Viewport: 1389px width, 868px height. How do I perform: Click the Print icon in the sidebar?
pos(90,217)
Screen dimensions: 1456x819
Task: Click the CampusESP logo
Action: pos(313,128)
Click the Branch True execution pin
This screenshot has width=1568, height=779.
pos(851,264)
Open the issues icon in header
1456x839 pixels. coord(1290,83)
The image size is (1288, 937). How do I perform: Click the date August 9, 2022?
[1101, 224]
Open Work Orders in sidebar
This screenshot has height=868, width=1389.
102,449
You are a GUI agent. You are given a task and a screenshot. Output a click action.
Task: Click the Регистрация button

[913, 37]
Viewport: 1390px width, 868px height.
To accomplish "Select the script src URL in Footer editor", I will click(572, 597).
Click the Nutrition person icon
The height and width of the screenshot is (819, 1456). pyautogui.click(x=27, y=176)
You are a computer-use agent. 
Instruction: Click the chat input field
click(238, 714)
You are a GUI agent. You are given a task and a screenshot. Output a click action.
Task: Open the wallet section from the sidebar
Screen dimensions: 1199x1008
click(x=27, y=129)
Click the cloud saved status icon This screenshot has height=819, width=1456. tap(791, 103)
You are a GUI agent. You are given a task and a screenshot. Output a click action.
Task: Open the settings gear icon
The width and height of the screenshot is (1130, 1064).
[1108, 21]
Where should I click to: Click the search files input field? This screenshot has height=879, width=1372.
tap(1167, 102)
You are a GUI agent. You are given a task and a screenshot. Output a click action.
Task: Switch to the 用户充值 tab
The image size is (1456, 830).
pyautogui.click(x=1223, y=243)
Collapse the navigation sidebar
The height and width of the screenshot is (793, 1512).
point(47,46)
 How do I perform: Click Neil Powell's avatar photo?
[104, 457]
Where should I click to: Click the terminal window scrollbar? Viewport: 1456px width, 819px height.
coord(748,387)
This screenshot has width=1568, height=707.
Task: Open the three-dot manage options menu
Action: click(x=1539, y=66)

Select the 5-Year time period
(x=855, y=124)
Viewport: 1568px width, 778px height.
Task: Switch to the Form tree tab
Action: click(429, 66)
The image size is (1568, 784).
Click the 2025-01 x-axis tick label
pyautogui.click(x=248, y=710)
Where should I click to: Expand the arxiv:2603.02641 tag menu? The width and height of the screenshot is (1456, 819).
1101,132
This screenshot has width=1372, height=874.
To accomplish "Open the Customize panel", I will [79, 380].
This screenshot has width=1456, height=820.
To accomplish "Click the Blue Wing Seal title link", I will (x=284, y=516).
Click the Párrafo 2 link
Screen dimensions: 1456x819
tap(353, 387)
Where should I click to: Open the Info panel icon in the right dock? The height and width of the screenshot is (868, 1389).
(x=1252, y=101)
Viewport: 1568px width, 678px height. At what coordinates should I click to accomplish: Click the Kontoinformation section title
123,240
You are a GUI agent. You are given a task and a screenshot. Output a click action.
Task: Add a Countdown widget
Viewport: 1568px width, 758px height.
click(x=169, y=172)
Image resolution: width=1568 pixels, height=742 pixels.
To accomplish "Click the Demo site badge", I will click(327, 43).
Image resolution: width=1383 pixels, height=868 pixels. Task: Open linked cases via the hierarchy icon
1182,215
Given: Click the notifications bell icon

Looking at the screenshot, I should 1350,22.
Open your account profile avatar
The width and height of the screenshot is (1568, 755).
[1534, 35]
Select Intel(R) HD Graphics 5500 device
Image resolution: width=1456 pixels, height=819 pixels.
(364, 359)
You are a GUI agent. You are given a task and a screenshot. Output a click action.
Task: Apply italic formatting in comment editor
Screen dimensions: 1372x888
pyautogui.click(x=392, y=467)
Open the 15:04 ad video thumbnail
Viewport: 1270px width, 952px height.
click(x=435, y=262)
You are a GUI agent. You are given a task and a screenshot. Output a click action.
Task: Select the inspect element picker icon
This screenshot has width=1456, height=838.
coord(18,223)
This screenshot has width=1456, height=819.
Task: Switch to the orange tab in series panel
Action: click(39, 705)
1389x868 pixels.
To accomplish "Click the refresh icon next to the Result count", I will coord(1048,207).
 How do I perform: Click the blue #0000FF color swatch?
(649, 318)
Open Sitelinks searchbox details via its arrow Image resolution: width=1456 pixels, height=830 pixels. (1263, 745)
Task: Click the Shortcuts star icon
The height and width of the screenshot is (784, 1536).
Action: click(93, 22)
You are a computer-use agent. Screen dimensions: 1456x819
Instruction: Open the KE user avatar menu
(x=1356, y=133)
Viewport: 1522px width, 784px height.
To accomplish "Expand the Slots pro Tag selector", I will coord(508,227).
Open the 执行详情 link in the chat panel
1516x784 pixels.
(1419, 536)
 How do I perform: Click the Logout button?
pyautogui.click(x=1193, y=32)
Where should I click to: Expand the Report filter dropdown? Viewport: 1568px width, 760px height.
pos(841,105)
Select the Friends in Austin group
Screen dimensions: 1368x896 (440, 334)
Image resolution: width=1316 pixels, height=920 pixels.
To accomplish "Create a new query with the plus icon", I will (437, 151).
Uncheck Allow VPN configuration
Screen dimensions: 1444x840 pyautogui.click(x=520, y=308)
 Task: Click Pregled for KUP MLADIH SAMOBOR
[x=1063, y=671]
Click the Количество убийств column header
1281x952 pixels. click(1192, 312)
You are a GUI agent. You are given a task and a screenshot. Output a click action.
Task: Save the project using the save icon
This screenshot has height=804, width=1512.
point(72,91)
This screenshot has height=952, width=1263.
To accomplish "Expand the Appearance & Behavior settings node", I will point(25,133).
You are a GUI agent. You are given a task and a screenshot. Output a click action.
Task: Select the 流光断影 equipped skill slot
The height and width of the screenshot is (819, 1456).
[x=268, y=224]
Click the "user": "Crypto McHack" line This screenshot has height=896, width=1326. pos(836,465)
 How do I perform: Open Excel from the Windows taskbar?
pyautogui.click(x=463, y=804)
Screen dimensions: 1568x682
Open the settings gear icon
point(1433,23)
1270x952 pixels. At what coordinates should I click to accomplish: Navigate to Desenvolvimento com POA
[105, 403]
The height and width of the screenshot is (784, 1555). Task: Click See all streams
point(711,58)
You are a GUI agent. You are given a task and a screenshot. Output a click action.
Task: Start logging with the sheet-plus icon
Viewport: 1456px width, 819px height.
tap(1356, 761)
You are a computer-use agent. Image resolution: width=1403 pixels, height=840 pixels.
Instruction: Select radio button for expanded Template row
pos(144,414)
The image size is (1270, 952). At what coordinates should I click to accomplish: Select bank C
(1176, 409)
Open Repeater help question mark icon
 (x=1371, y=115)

:: ASSIGNED TASK ::
The expected output is the complete data, repeated exactly.

:: ANSWER BELOW ::
Viewport: 1389px width, 868px height. How do I perform: Click the Print icon in the sidebar?
pos(90,217)
Screen dimensions: 1456x819
Task: Click the CampusESP logo
Action: pos(313,128)
Click the Branch True execution pin
This screenshot has width=1568, height=779.
pos(851,264)
Open the issues icon in header
1456x839 pixels. coord(1290,83)
The image size is (1288, 937). How do I perform: Click the date August 9, 2022?
[1101, 224]
Open Work Orders in sidebar
This screenshot has height=868, width=1389.
102,449
You are a GUI agent. You are given a task and a screenshot. Output a click action.
Task: Click the Регистрация button

[913, 37]
Viewport: 1390px width, 868px height.
To accomplish "Select the script src URL in Footer editor", I will click(572, 597).
Click the Nutrition person icon
The height and width of the screenshot is (819, 1456). pyautogui.click(x=27, y=176)
You are a computer-use agent. 
Instruction: Click the chat input field
click(238, 714)
You are a GUI agent. You are given a task and a screenshot. Output a click action.
Task: Open the wallet section from the sidebar
Screen dimensions: 1199x1008
click(x=27, y=129)
Click the cloud saved status icon This screenshot has height=819, width=1456. tap(791, 103)
You are a GUI agent. You are given a task and a screenshot. Output a click action.
Task: Open the settings gear icon
The width and height of the screenshot is (1130, 1064).
[1108, 21]
Where should I click to: Click the search files input field? This screenshot has height=879, width=1372.
tap(1167, 102)
You are a GUI agent. You are given a task and a screenshot. Output a click action.
Task: Switch to the 用户充值 tab
The image size is (1456, 830).
pyautogui.click(x=1223, y=243)
Collapse the navigation sidebar
The height and width of the screenshot is (793, 1512).
point(47,46)
 How do I perform: Click Neil Powell's avatar photo?
[104, 457]
Where should I click to: Click the terminal window scrollbar? Viewport: 1456px width, 819px height.
coord(748,387)
This screenshot has width=1568, height=707.
Task: Open the three-dot manage options menu
Action: click(x=1539, y=66)

Select the 5-Year time period
(x=855, y=124)
Viewport: 1568px width, 778px height.
Task: Switch to the Form tree tab
Action: click(429, 66)
The image size is (1568, 784).
Click the 2025-01 x-axis tick label
pyautogui.click(x=248, y=710)
Where should I click to: Expand the arxiv:2603.02641 tag menu? The width and height of the screenshot is (1456, 819).
1101,132
This screenshot has width=1372, height=874.
To accomplish "Open the Customize panel", I will [79, 380].
This screenshot has width=1456, height=820.
To accomplish "Click the Blue Wing Seal title link", I will (x=284, y=516).
Click the Párrafo 2 link
Screen dimensions: 1456x819
tap(353, 387)
Where should I click to: Open the Info panel icon in the right dock? The height and width of the screenshot is (868, 1389).
(x=1252, y=101)
Viewport: 1568px width, 678px height. At what coordinates should I click to accomplish: Click the Kontoinformation section title
123,240
You are a GUI agent. You are given a task and a screenshot. Output a click action.
Task: Add a Countdown widget
Viewport: 1568px width, 758px height.
click(x=169, y=172)
Image resolution: width=1568 pixels, height=742 pixels.
To accomplish "Click the Demo site badge", I will click(327, 43).
Image resolution: width=1383 pixels, height=868 pixels. Task: Open linked cases via the hierarchy icon
1182,215
Given: Click the notifications bell icon

Looking at the screenshot, I should 1350,22.
Open your account profile avatar
The width and height of the screenshot is (1568, 755).
[1534, 35]
Select Intel(R) HD Graphics 5500 device
Image resolution: width=1456 pixels, height=819 pixels.
(364, 359)
You are a GUI agent. You are given a task and a screenshot. Output a click action.
Task: Apply italic formatting in comment editor
Screen dimensions: 1372x888
pyautogui.click(x=392, y=467)
Open the 15:04 ad video thumbnail
Viewport: 1270px width, 952px height.
click(x=435, y=262)
You are a GUI agent. You are given a task and a screenshot. Output a click action.
Task: Select the inspect element picker icon
This screenshot has width=1456, height=838.
coord(18,223)
This screenshot has width=1456, height=819.
Task: Switch to the orange tab in series panel
Action: click(39, 705)
1389x868 pixels.
To accomplish "Click the refresh icon next to the Result count", I will coord(1048,207).
 How do I perform: Click the blue #0000FF color swatch?
(649, 318)
Open Sitelinks searchbox details via its arrow Image resolution: width=1456 pixels, height=830 pixels. (1263, 745)
Task: Click the Shortcuts star icon
The height and width of the screenshot is (784, 1536).
Action: click(93, 22)
You are a computer-use agent. Screen dimensions: 1456x819
Instruction: Open the KE user avatar menu
(x=1356, y=133)
Viewport: 1522px width, 784px height.
To accomplish "Expand the Slots pro Tag selector", I will coord(508,227).
Open the 执行详情 link in the chat panel
1516x784 pixels.
(1419, 536)
 How do I perform: Click the Logout button?
pyautogui.click(x=1193, y=32)
Where should I click to: Expand the Report filter dropdown? Viewport: 1568px width, 760px height.
pos(841,105)
Select the Friends in Austin group
Screen dimensions: 1368x896 (440, 334)
Image resolution: width=1316 pixels, height=920 pixels.
To accomplish "Create a new query with the plus icon", I will (437, 151).
Uncheck Allow VPN configuration
Screen dimensions: 1444x840 pyautogui.click(x=520, y=308)
 Task: Click Pregled for KUP MLADIH SAMOBOR
[x=1063, y=671]
Click the Количество убийств column header
1281x952 pixels. click(1192, 312)
You are a GUI agent. You are given a task and a screenshot. Output a click action.
Task: Save the project using the save icon
This screenshot has height=804, width=1512.
point(72,91)
This screenshot has height=952, width=1263.
To accomplish "Expand the Appearance & Behavior settings node", I will point(25,133).
You are a GUI agent. You are given a task and a screenshot. Output a click action.
Task: Select the 流光断影 equipped skill slot
The height and width of the screenshot is (819, 1456).
[x=268, y=224]
Click the "user": "Crypto McHack" line This screenshot has height=896, width=1326. pos(836,465)
 How do I perform: Open Excel from the Windows taskbar?
pyautogui.click(x=463, y=804)
Screen dimensions: 1568x682
Open the settings gear icon
point(1433,23)
1270x952 pixels. At what coordinates should I click to accomplish: Navigate to Desenvolvimento com POA
[105, 403]
The height and width of the screenshot is (784, 1555). Task: Click See all streams
point(711,58)
You are a GUI agent. You are given a task and a screenshot. Output a click action.
Task: Start logging with the sheet-plus icon
Viewport: 1456px width, 819px height.
tap(1356, 761)
You are a computer-use agent. Image resolution: width=1403 pixels, height=840 pixels.
Instruction: Select radio button for expanded Template row
pos(144,414)
The image size is (1270, 952). At what coordinates should I click to accomplish: Select bank C
(1176, 409)
Open Repeater help question mark icon
 (x=1371, y=115)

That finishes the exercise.